## ASSIGNED TASK
In the article on resveratrol below, which parts of the grape plant does it say contain resveratrol?

## PASSAGE SHOWN

Home > Nutrition > Grapeful Health: The Facts About Resveratrol

Grapeful Health: The Facts About Resveratrol

By: Corinna Underwood - Updated: 2 Jul 2013 | comments*Discuss
Resveratrol Grapes Grape Extract Grape

For some time now grape seed extract has been known to strengthen and repair connective tissue, and promote enzyme activity, but grapes are currently a hot topic in the medical world because of a new compound. Its name is resveratrol. This substance is one of a group of compounds (called phytoalexins) that sudden environmental changes, such as bad storms, cause to take place within certain plants.

The most abundant sources of resveratrol are Vitis vinifera, labrusca, and muscadine grapes, which are used to make wines. Although it is present in the vines, roots, and stalks of the plants, the highest concentration is found in the in the skin of the grape, which contains 50-100 micrograms per gram. Since the manufacturing process of red wine includes prolonged contact with grape skins, red wine contains far higher amounts of resveratrol than white wine. Resveratrol, as well as the other polyphenols in wine, is thought to account in large part for the so-called French Paradox - the finding that the rate of coronary heart disease mortality in France is lower than observed in other industrialized countries with a similar risk factor.


Because of its anti-oxidant properties resveratrol may be able to slow down or reduce the effects of aging. The presence of free radicals in our system has for sometime been linked to the aging process. Free radicals are single atoms or atom clusters with an odd (unpaired) number of electrons. This means they are volatile, their unpaired electron causes free radicals to collide with other molecules, hijacking them and snatching an electron. Once inside the cell, they cause mutations in the DNA. This process continues in a massive chain reaction. Anti-oxidants fight and destroy free radicals that accumulate in our bodies working to both slow down and repair free-radical damage.

Cardio-vascular Protection

Resveratrol is already well known for its cardio-vascular protective benefits. It helps to decrease platelet aggregation, and reduces serum lipids. Controlled clinical studies suggest that resveratrol rich diets result in reduced cardiovascular disease risk. One of the serious complications of free radical damage is hardening and thickening of arteries; creating a vicious cycle of radicals, artery damage, and narrowing due to scar tissue, which in turn, promotes more free radical activity and more damage. Resveratrol's antioxidant action helps stop free radical damage and opens the arteries by enhancing nitric oxide. Nitric oxide is a gas that enables smooth muscles to relax. This relaxation of the smooth muscle also occurs in the walls of the blood vessels and allows blood to flow smoothly through the vessel.

## DATASET SECTION
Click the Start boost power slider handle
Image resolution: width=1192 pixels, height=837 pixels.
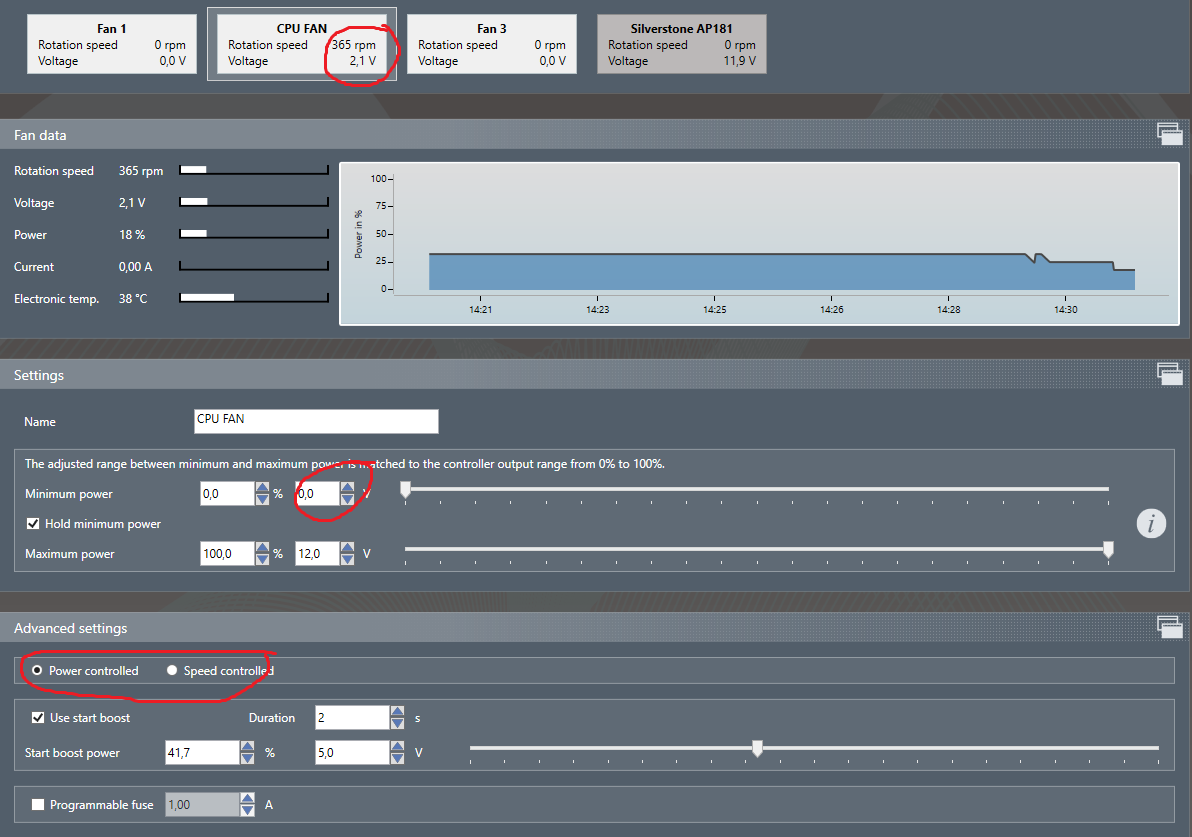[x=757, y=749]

## ANSWER BOX
- Vines
- Roots
- Stalks
- Grape skin (the highest concentration)